The review, which was held at the request of former finance minister Brian Lenihan and published yesterday, says the department urgently requires more staff with specific qualifications in economics, accounting and finance rather than the “generalists” that currently make up the numbers. It recommends that over the next two years, the numbers of specialists in economics, finance and banking double.
Officials must become more forceful in articulating their views to politicians, more committed to medium-term planning and engage more with the broader economic community.
The review panel found that year after year in its June memoranda to the Cabinet on the upcoming budget, the department issued warnings of the risks of overheating the economy and of the need to take fiscal action to avoid a bust scenario. By the time the budget came around in November, the advice was disregarded and the splurge of tax relief, tax cuts and spending continued.
According to the report, the department paid insufficient attention to the broader international economic environment. The review team put this down to the lack of trained economists and its lack of oversight over the key agencies such as the Central Bank, the Financial Regulator and NTMA.

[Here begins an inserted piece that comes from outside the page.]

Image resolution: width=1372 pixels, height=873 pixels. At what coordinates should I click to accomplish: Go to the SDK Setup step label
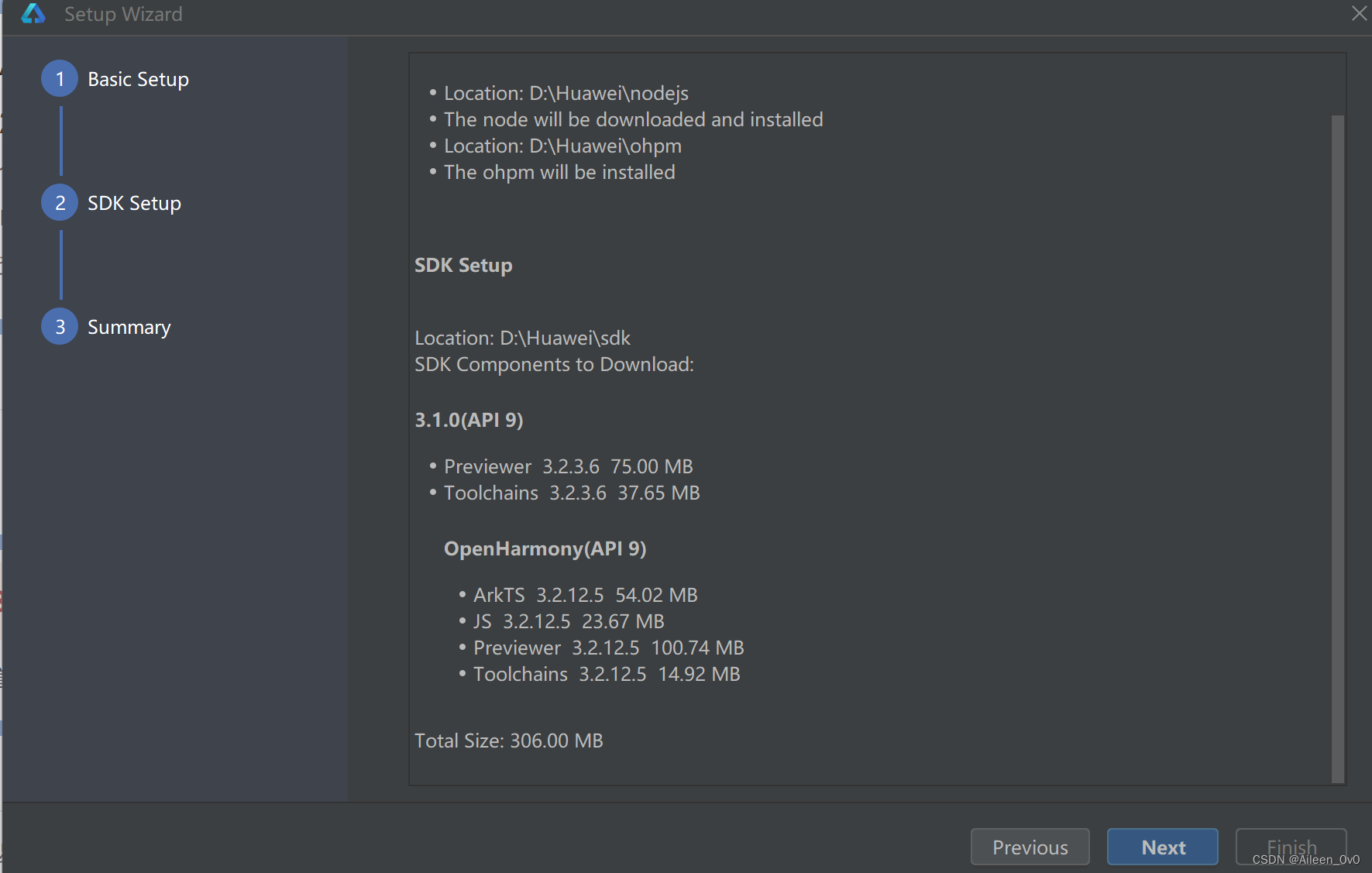click(134, 203)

The department had warned Cabinet of the risk of a rapidly-expanding construction sector but it did not organise a “strategic response” to the problem. They recommend the department be enabled and accountable to report on broader risks to the economy.

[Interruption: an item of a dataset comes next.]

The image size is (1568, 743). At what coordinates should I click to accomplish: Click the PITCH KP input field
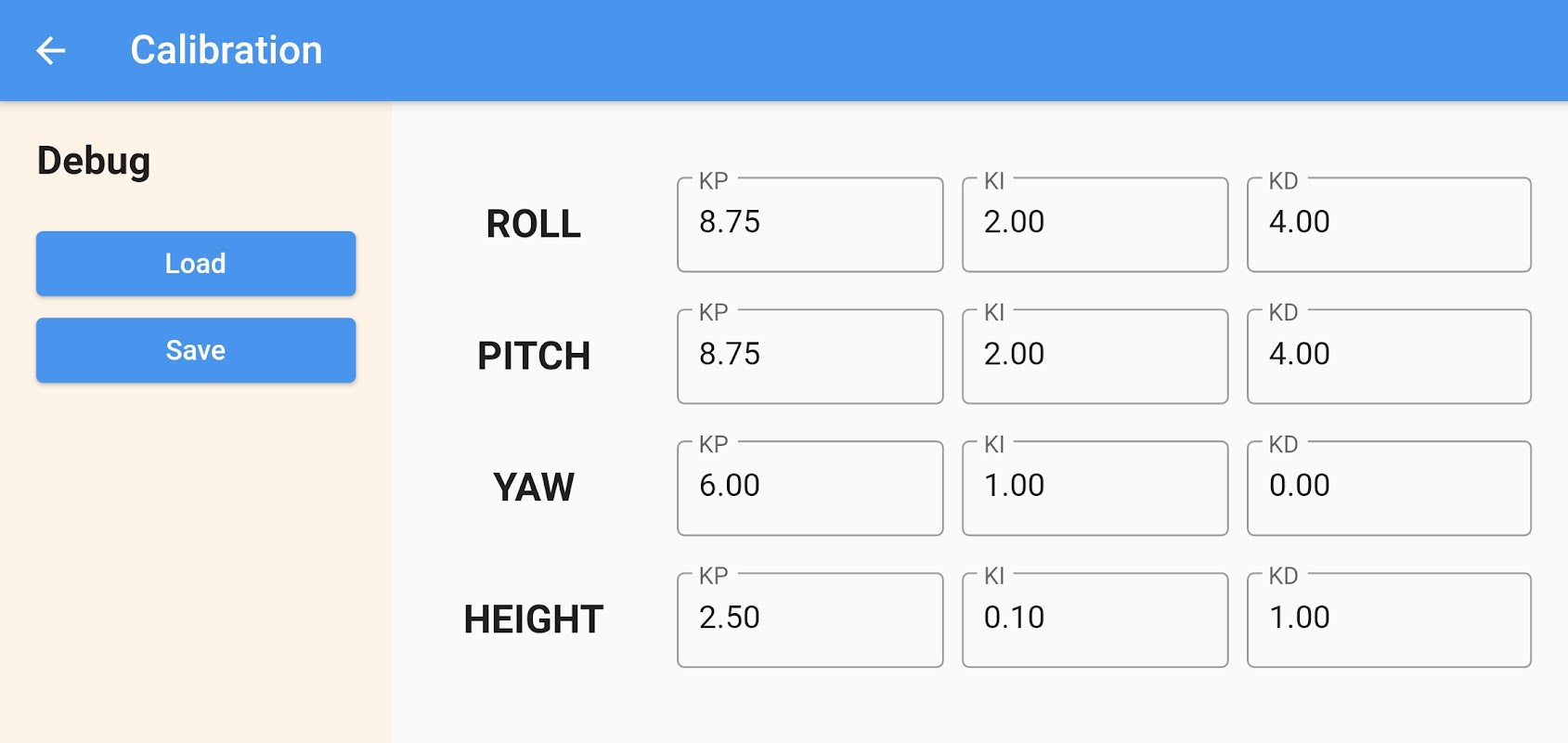(x=810, y=357)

Even during the boom, the department tended to just deal in the short term — until the four year plan was ordered by the EU/IMF. The report’s authors say it must learn from this and develop a medium-term, economic, planning capacity.
A significant section of the department’s work is managing the public sector. The report authors are “convinced” that area should be managed as a “distinct entity”. It chided the department for not having “prioritised public service modernisation” in the past. Social partnership comes in for stinging criticism, being described as “not supportive of dramatic reform”.
While the Irish Government has come in for criticism from Europe for its lack of oversight of the banking sector and for failing to slow the property market, the international consensus was that Ireland was a “model economy” and this was not challenged. On paper, it met EU fiscal rules, its debt had fallen and spending was still within the EU Stability and Growth Pact’s terms.